** Material provided follows **

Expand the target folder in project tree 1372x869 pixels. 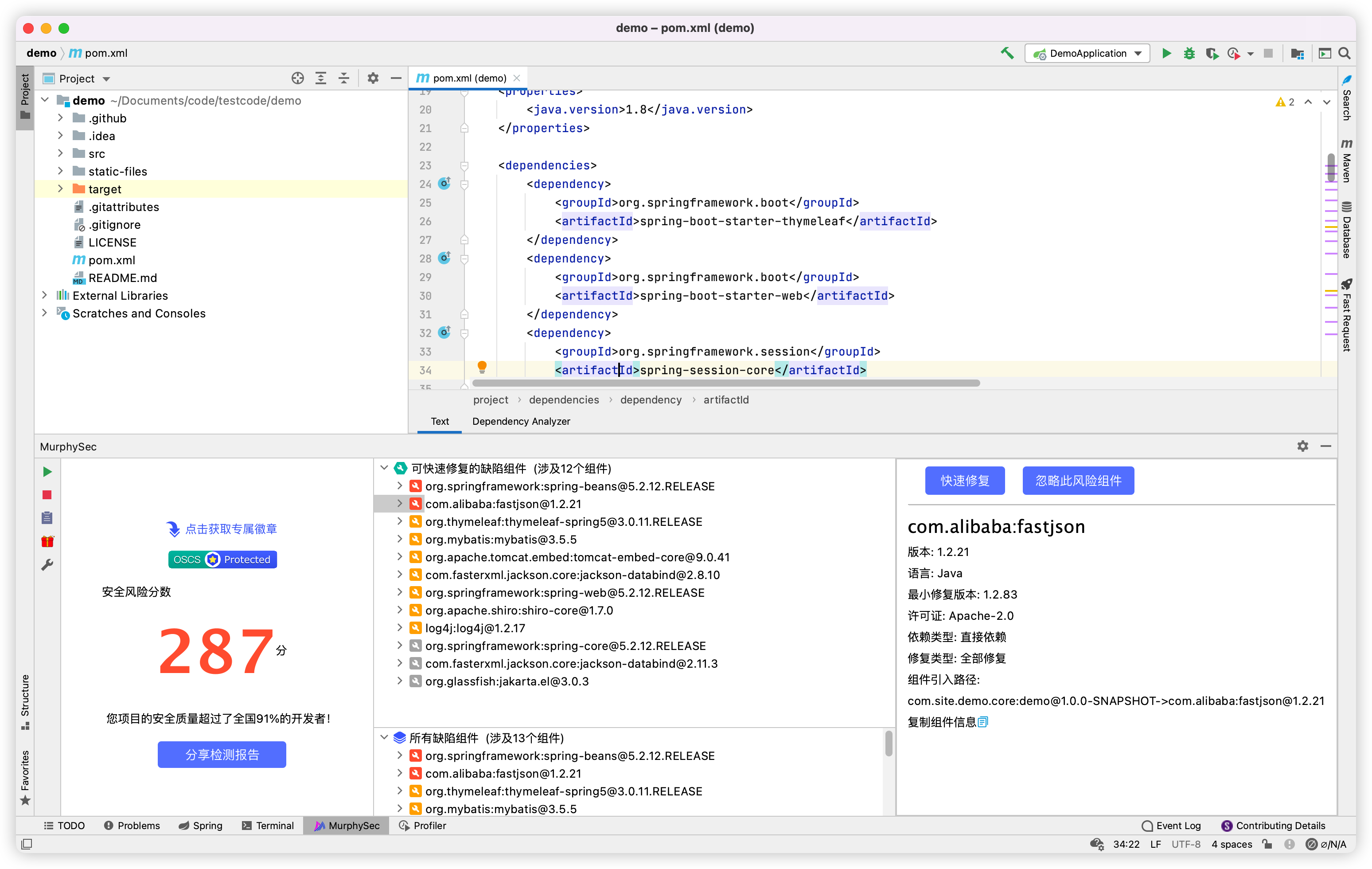60,189
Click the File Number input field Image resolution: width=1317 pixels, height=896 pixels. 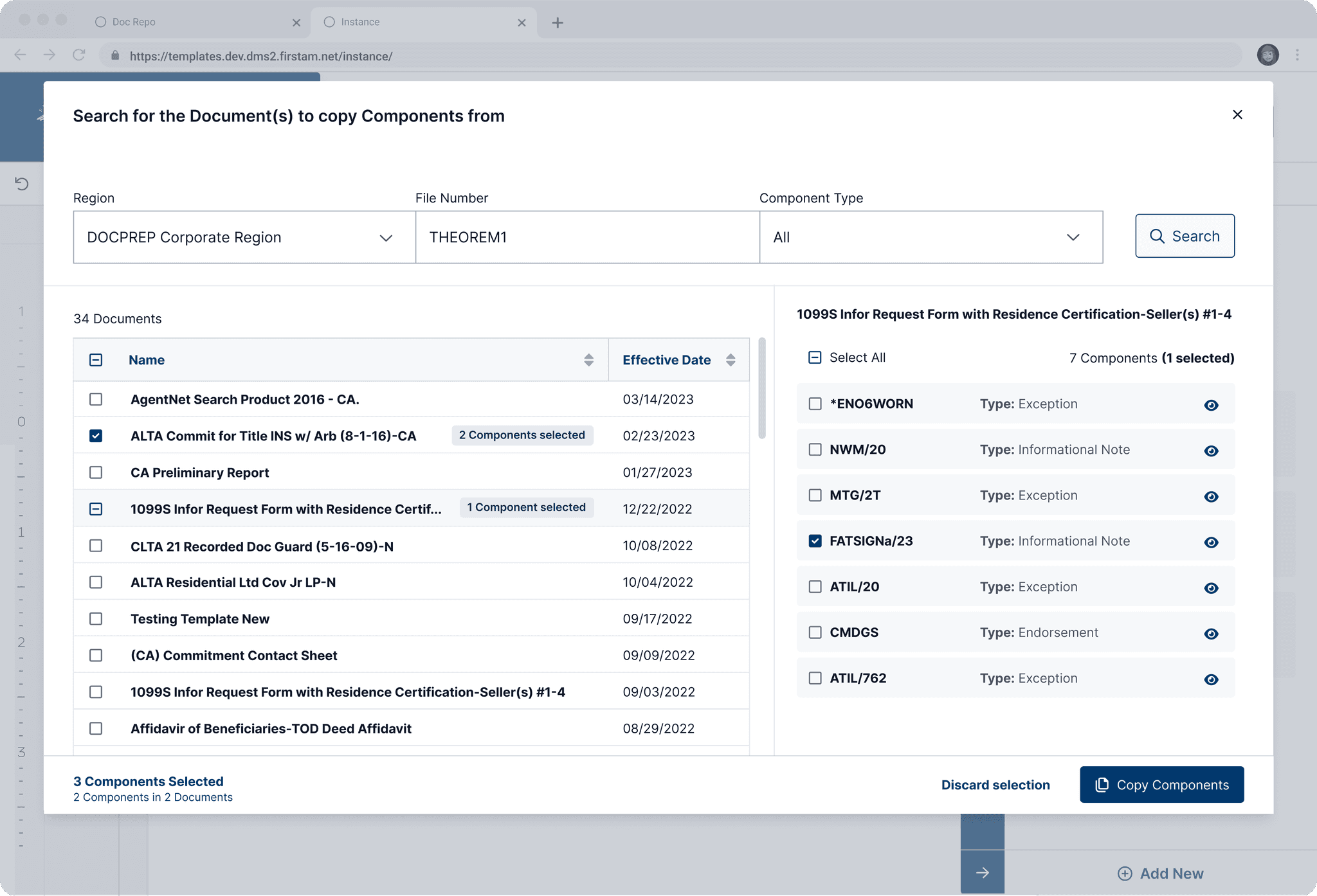(x=587, y=237)
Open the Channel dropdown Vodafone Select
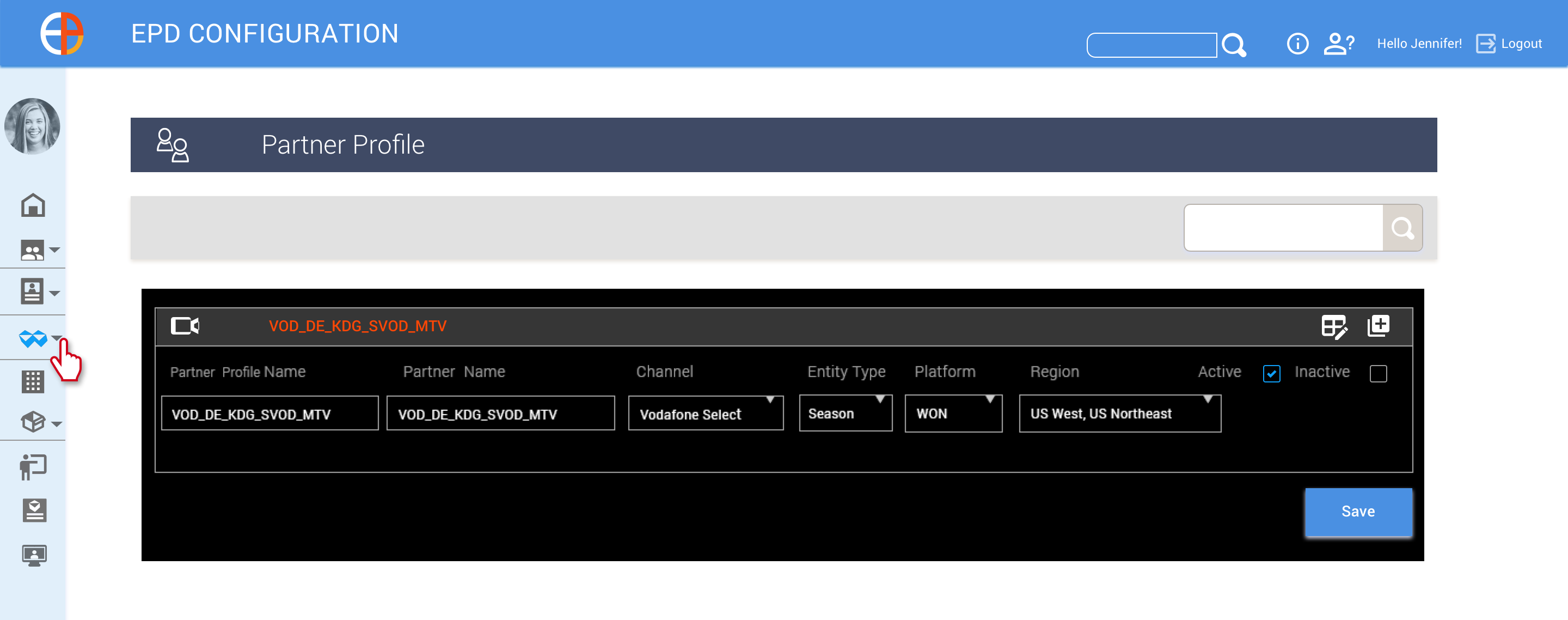The height and width of the screenshot is (620, 1568). point(705,414)
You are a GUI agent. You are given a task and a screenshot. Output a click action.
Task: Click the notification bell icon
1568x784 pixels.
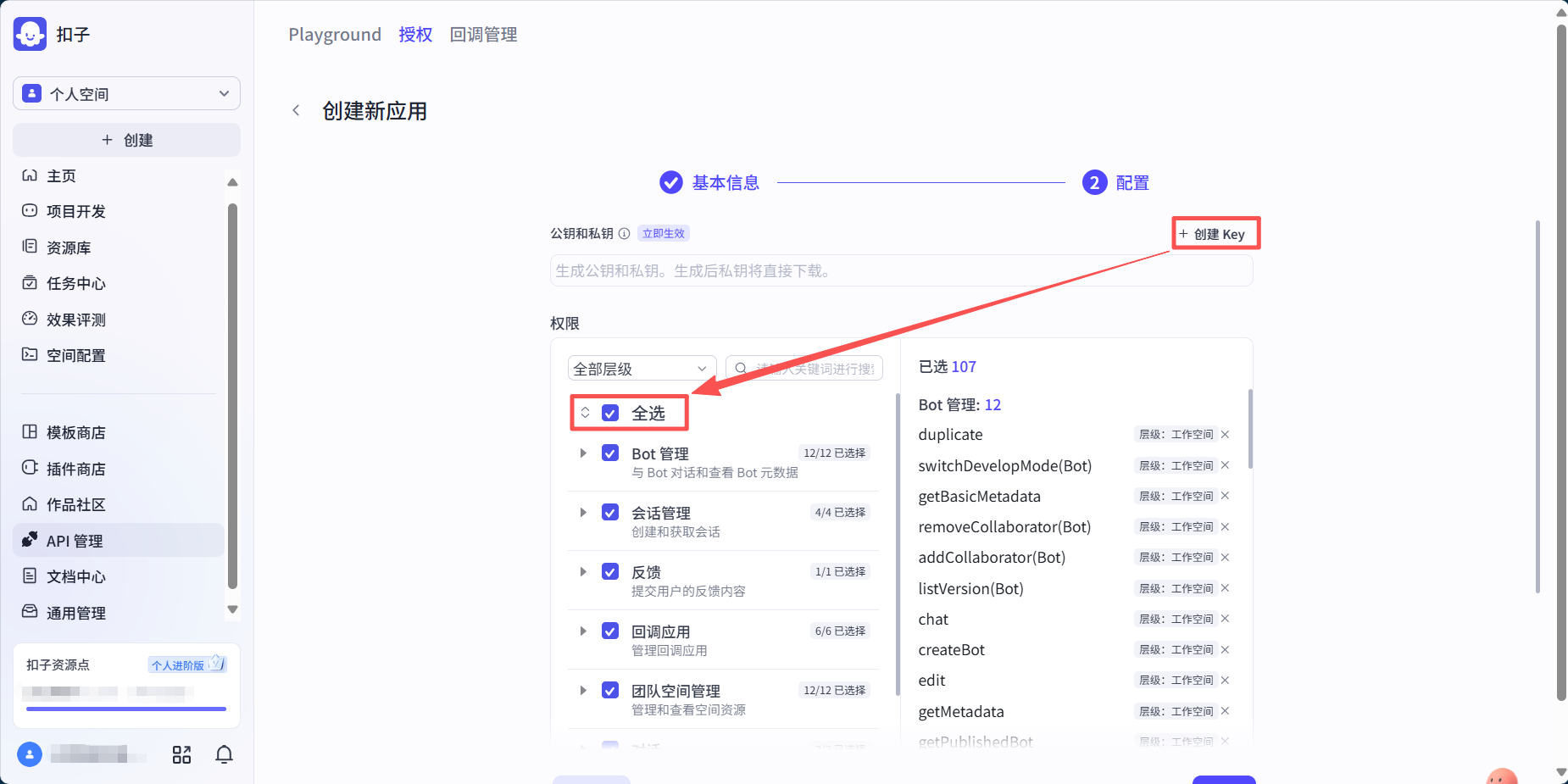[x=224, y=754]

** End of Material provided **

» Description of the task:
Start at the line that contains "Open the Channel dropdown Vodafone Select" and retype every line through the end of the entries above, both ends included. Exclude all pictures.

» Written solution:
Open the Channel dropdown Vodafone Select
The height and width of the screenshot is (620, 1568). point(705,414)
You are a GUI agent. You are given a task and a screenshot. Output a click action.
Task: Click the notification bell icon
1568x784 pixels.
[x=224, y=754]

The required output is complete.